DVD Review: ‘Weird Adventures’

★★★☆☆

Even regular films by the Children’s Film Foundation are known for a slightly ‘detached’ quality. As a result those with intentional fantastical themes were positively bizarre. The Monster of Highgate Ponds (1961), The Boy Who Turned Yellow (1972) and A Hitch in Time (1978), which have been remastered and released on DVD by the BFI under the collective name Weird Adventures, are three such titles. Starring such British stalwarts as Patrick Troughton and Sorcha Cusack, and produced by amongst others Alberto Cavalcanti, Michael Powell and Emeric Pressburger, these films encapsulate an era of British frivolity.

Here are three stories as enchanting as they are downright odd. Featuring a dragon-like monster from Malaysia who causes excitement amongst local inhabitants when he takes up residence in the ponds on Hampstead Heath, a boy who turns yellow when he meets an alien who can travel through the electrical grid system, and a nutty professor who uses two precocious school kids as guinea-pigs in his time-travelling experiments, these tales will both amuse and bemuse in equal measure. Some of the stories are better than others, though each does stand out for its own individual reason. The most enchanting, The Monster of Highgate Ponds, is also the quaintest due to the interaction of the children at centre of the story with their adult counterparts.

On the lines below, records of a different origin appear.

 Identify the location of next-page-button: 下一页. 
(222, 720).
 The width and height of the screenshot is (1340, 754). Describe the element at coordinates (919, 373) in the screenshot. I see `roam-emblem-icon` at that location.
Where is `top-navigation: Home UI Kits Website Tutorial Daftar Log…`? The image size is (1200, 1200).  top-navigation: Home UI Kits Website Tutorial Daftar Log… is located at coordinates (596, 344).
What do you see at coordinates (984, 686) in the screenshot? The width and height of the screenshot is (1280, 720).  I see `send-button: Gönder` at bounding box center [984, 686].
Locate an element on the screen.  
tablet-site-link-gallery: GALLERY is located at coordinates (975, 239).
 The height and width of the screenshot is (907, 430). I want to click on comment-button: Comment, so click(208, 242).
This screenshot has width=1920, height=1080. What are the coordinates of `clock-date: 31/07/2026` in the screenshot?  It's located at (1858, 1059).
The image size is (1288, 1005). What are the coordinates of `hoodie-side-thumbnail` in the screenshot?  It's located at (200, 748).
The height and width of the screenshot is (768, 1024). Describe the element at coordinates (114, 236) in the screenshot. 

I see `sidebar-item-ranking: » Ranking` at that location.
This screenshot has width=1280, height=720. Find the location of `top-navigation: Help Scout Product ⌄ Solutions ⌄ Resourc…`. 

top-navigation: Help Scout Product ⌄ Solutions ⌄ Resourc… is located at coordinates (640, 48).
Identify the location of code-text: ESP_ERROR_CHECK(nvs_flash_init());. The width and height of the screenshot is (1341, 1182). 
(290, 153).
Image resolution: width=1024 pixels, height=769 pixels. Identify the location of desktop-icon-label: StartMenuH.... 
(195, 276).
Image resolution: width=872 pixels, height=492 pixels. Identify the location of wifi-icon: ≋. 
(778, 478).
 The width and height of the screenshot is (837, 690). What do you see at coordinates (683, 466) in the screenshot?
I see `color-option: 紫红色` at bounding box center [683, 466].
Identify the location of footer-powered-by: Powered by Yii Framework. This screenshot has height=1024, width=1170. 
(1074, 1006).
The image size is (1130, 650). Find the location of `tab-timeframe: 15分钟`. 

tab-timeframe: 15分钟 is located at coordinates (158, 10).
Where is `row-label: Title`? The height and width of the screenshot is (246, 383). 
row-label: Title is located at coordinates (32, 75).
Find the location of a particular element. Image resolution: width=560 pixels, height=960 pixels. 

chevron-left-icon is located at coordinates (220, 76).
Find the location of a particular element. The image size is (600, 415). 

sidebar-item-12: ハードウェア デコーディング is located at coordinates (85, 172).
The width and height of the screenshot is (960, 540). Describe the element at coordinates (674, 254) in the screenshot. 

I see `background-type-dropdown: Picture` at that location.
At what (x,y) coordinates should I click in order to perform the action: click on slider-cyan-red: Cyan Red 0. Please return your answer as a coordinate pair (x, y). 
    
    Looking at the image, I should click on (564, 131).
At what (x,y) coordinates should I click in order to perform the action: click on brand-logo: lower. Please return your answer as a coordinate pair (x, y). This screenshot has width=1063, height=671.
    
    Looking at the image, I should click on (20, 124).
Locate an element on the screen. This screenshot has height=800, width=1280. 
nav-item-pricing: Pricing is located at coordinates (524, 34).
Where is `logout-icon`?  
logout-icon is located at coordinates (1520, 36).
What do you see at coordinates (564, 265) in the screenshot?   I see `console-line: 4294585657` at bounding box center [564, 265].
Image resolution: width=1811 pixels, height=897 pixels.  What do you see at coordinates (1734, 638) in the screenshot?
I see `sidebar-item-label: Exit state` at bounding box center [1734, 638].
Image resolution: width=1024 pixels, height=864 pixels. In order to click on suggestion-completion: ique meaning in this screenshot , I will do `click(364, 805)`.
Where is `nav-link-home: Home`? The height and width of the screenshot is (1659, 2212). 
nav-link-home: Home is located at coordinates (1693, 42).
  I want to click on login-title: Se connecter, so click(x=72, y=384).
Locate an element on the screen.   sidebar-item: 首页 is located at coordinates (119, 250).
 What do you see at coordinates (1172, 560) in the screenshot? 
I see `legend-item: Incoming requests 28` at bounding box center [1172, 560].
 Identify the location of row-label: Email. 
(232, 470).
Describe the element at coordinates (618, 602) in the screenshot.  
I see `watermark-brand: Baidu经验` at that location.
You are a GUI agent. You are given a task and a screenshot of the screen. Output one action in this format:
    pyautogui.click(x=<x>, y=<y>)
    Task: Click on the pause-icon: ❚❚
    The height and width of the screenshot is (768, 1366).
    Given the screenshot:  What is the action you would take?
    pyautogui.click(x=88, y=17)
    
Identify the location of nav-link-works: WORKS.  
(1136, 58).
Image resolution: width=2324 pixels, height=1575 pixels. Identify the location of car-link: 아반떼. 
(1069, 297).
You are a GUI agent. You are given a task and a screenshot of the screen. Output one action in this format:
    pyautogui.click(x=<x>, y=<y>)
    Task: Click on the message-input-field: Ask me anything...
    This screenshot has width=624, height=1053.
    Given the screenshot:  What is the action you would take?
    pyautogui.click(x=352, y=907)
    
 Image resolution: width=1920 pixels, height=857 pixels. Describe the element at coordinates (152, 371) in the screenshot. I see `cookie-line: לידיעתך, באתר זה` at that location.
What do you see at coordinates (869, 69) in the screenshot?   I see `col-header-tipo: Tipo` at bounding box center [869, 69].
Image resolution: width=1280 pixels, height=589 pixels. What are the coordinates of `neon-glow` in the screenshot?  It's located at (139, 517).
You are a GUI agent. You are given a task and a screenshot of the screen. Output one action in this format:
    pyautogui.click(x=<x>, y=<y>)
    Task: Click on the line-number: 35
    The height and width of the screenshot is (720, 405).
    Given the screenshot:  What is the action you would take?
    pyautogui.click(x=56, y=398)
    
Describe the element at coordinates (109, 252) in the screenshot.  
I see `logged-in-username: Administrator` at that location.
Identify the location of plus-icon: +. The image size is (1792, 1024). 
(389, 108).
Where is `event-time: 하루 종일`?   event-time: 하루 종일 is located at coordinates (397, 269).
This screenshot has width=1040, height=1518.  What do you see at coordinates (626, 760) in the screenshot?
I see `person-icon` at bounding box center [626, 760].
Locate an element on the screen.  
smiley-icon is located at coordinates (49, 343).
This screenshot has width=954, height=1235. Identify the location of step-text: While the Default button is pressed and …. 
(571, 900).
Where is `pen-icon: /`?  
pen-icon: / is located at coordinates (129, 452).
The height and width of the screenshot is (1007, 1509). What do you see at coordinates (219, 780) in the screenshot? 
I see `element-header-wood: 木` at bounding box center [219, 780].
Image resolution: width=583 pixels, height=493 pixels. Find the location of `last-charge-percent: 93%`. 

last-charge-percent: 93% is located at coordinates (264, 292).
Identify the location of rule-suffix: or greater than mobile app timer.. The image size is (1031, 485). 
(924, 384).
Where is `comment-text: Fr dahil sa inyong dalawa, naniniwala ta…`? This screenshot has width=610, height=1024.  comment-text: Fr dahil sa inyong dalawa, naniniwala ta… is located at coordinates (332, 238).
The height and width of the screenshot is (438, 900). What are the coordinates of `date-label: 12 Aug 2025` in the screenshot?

It’s also significant as an example of work by Halas and Batchelor who were the biggest animation studio in Britain before Aardman Animation came along, and who created the film’s lovable namesake. Of the other two films the freakiest is undoubtedly The Boy Who Turned Yellow. Largely forgettable it is worth watching for the scene where the central character John turns yellow whilst sitting in an underground carriage, which has the unmistakable surrealist air of filmmakers Powell and Pressburger. As for A Hitch in Time, the casting of Patrick Troughton as an eccentric, time-hopping scientist adds the only real interest to what is the weakest story.

Evocative and reminiscent of a time when children could walk home alone or play on London’s large expanses of parkland in safety and when their mother had tea on the table when they got back, some aspects of the films may seem as alien to the young audiences of today as the premises of their stories. However, in this the BFI’s Weird Adventures collection provides an image of lost innocence and escapism which, if honest, we all still hanker after.